DeBrusk completed a nifty play with Brad Marchand when he collected a pass cutting down the slot at full speed, shifted and tucked a rebound past Sogaard at 15:52 of the first period for his 23rd goal.

“It was ‘all world.’ I saw him and he fed it through a lot of guys for a breakaway,” DeBrusk said of the pass. “It was one of those passes where I didn’t know what to do. I was going to point at him (after) but I was going too fast.”

Gambrell’s wraparound score gave Ottawa a 1-0 edge.

“I thought I played a good game today,” Sogaard said. “I just battled and stayed with it the entire way. … These ones are tough because we were so close.”

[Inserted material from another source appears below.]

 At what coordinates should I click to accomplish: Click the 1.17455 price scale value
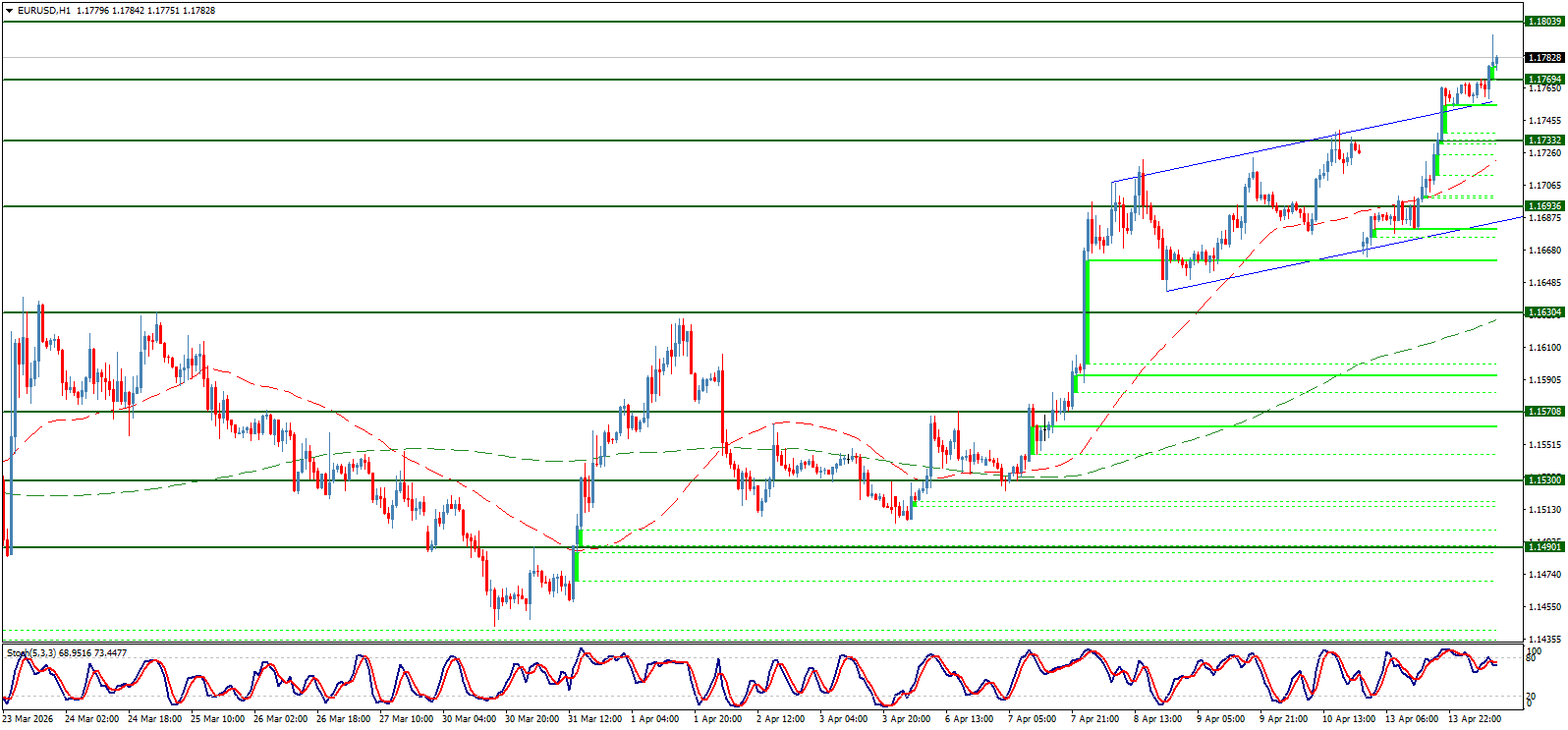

Ullmark stopped 22 shots in the second period with at least a dozen of them high-quality chances. During an Ottawa PP, he jumped from a crouch to make a right-shoulder stop on Alex DeBrincat’s bid from in close.

“We talked about it,” defenseman Hampus Lindholm said of the second period. “We know we’re a good team in the third and wanted to tighten it up for him. … They got a lot of chances that were our own fault in the second.”


The Bruins highlighted women who work and compete in the sports community, having Olympic gold medalist and Boston Pride defender Kali Flanagan accompany Bruins players during pregame walk-ins along with local high school scholastic award winners. In addition, in-arena host Michaela Johnson handled the PA for the night and they also left yellow roses at the seats of female reporters.

NOTES: The Senators entered the game as the only team holding an advantage in their series against the Bruins this season, winning twice in three games. … Montgomery said after the morning skate that defenseman Derek Forbort would likely be sidelined with a lower-body injury at least through the rest of the regular season. … DeBrusk, playing on the top line most of the season, is four off his career-high goal total, set in 2018-19.


Senators: Host Tampa Bay on Thursday.

Bruins: Host longtime rival Montreal in an Original Six matchup Thursday.